Diagnostic performance of electronic nose technology in chronic lung allograft dysfunction

Publication: N. Wijbenga, R.A.S. Hoek, B.J. Mathot, L. Seghers, C.C. Moor, J.G.J.V. Aerts, D. Bos, O.C. Manintveld, M.E. Hellemons. Diagnostic performance of electronic nose technology in chronic lung allograft dysfunction. J Heart Lung Transplant 2022 Sep 20:S1053-2498(22)02133-7.

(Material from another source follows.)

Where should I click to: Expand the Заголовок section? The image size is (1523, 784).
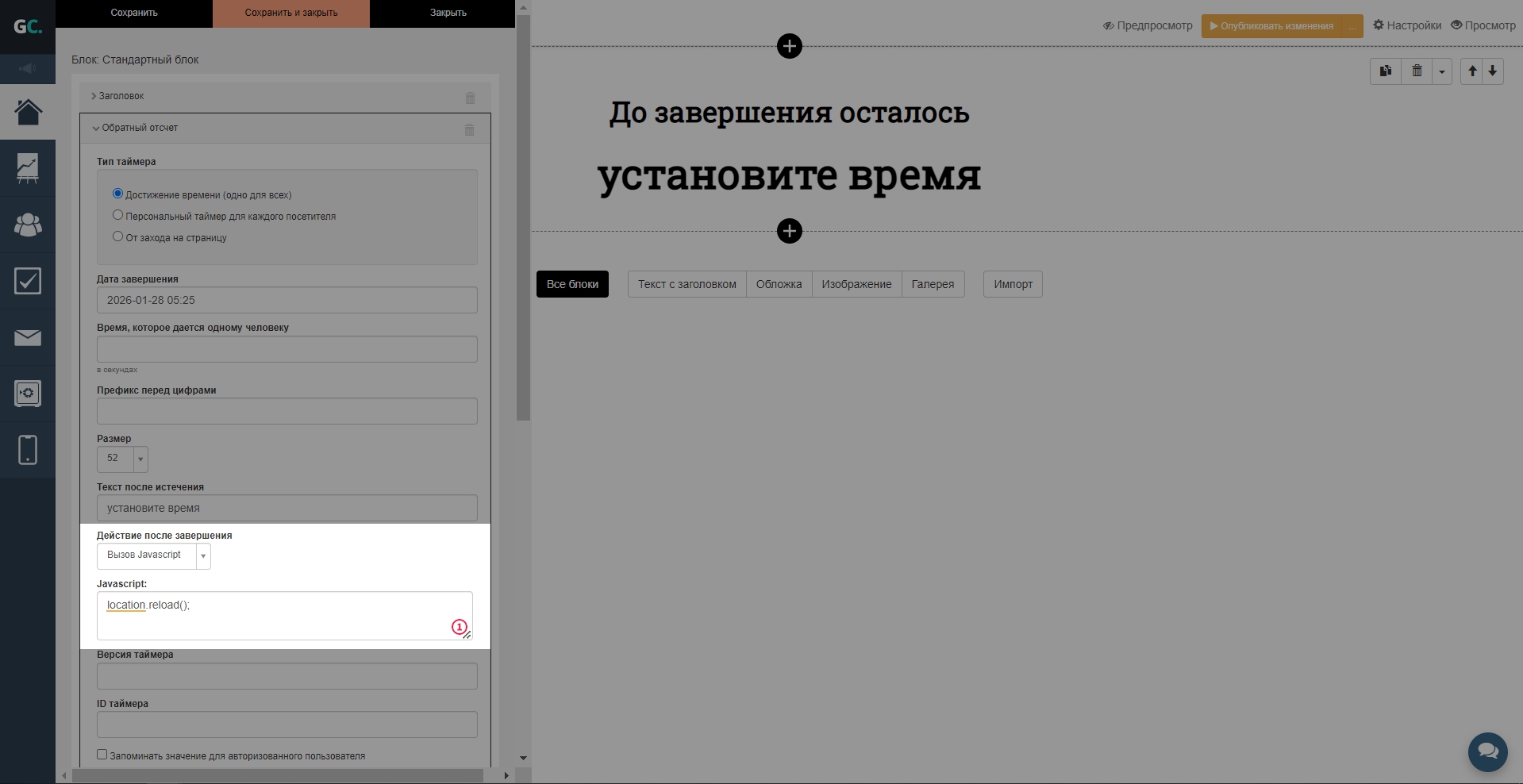click(x=121, y=96)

Aim: To assess the diagnostic accuracy of exhaled breath analysis using eNose technology to detect chronic lung allograft dysfunction (CLAD) in lung transplant recipients. Additionally, the study sought to evaluate whether eNose could distinguish between different CLAD phenotypes, such as bronchiolitis obliterans syndrome (BOS) and restrictive allograft syndrome (RAS), and to examine the added diagnostic value of combining eNose data with known CLAD risk factors​

Take home message: eNose technology can accurately detect chronic lung allograft dysfunction (CLAD) in lung transplant patients, distinguishing between CLAD phenotypes like BOS and RAS. This non-invasive tool shows potential as a quick, point-of-care diagnostic aid for early detection and management of CLAD.

Introduction

Chronic lung allograft dysfunction (CLAD) remains a significant challenge in lung transplantation (LTx), with limited biomarkers available for early detection. This study assessed the diagnostic value of exhaled breath analysis using the electronic nose (eNose) in identifying CLAD and differentiating its phenotypes.

Methods

A cross-sectional analysis was conducted on 152 lung transplant recipients (LTR), including 38 patients diagnosed with CLAD. Real-time exhaled breath analysis was performed using the SpiroNose® device, which utilizes multiple cross-reactive sensors to capture volatile organic compounds (VOCs) in breath samples. Data were analyzed using partial least squares discriminant analysis (PLS-DA) and logistic regression models. The study also examined the added value of combining eNose breathprints with known clinical risk factors for CLAD (e.g., age, gender, type of transplant, time post-transplant, and prior acute cellular rejection).

 

Results

ENose breath analysis achieved a classification accuracy of 79-83% in distinguishing between LTR with and without CLAD, with an AUC of 0.86 in the training set and 0.82 in the validation set. Incorporating clinical risk factors improved the model’s accuracy, increasing the AUC to 0.94 for both training and validation sets (p < 0.05). The eNose effectively differentiated between the two main phenotypes of CLAD: bronchiolitis obliterans syndrome (BOS) and restrictive allograft syndrome (RAS), with an AUC of 0.95. However, the accuracy was lower for distinguishing other phenotypes and stages of CLAD.

Discrimination between LTR with and without CLAD. On the left the results of the PLS-DA model for the training set. On the<br /> right the corresponding ROC curves for both the training and the validation set.

Discussion

This study demonstrates that eNose technology can serve as a promising, non-invasive diagnostic tool for detecting CLAD in LTx patients. The combination of breathprint data with established clinical risk factors significantly enhances diagnostic accuracy, suggesting a potential role for eNose technology in routine clinical monitoring. The results indicate that eNose analysis could complement existing diagnostic methods, offering a fast, cost-effective point-of-care solution that may reduce the need for invasive procedures like biopsies, ultimately improving long-term outcomes for lung transplant recipients.